### [Dataset excerpts]

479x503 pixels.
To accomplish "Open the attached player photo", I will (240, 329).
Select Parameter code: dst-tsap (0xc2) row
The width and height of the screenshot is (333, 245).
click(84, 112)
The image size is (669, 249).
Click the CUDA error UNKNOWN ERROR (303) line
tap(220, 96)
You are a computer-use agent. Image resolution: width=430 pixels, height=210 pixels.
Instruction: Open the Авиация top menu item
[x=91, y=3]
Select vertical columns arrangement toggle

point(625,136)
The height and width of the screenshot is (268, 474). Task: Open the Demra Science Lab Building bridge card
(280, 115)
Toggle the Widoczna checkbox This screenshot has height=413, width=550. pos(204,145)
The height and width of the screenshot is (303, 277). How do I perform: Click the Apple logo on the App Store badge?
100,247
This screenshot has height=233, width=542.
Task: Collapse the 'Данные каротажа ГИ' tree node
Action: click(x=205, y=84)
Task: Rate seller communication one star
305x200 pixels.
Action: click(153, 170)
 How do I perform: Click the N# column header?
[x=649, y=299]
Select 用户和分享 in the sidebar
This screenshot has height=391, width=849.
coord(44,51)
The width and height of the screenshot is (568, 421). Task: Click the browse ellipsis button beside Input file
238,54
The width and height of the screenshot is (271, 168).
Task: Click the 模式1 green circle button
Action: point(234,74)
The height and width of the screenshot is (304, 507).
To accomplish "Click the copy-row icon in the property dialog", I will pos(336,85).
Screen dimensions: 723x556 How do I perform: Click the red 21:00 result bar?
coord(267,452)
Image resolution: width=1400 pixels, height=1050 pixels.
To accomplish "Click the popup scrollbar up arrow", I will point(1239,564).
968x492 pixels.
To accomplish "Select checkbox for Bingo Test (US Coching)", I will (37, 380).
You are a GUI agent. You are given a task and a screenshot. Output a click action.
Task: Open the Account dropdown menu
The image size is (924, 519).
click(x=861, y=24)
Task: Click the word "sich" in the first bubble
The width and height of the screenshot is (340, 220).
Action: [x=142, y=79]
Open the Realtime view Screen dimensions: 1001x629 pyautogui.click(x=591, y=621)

### [About this exercise]
Find every line in the records that has the word "accomplish". Copy those lines.

### [Answer to this task]
To accomplish "Open the attached player photo", I will (240, 329).
To accomplish "Click the copy-row icon in the property dialog", I will pos(336,85).
To accomplish "Click the popup scrollbar up arrow", I will point(1239,564).
To accomplish "Select checkbox for Bingo Test (US Coching)", I will (37, 380).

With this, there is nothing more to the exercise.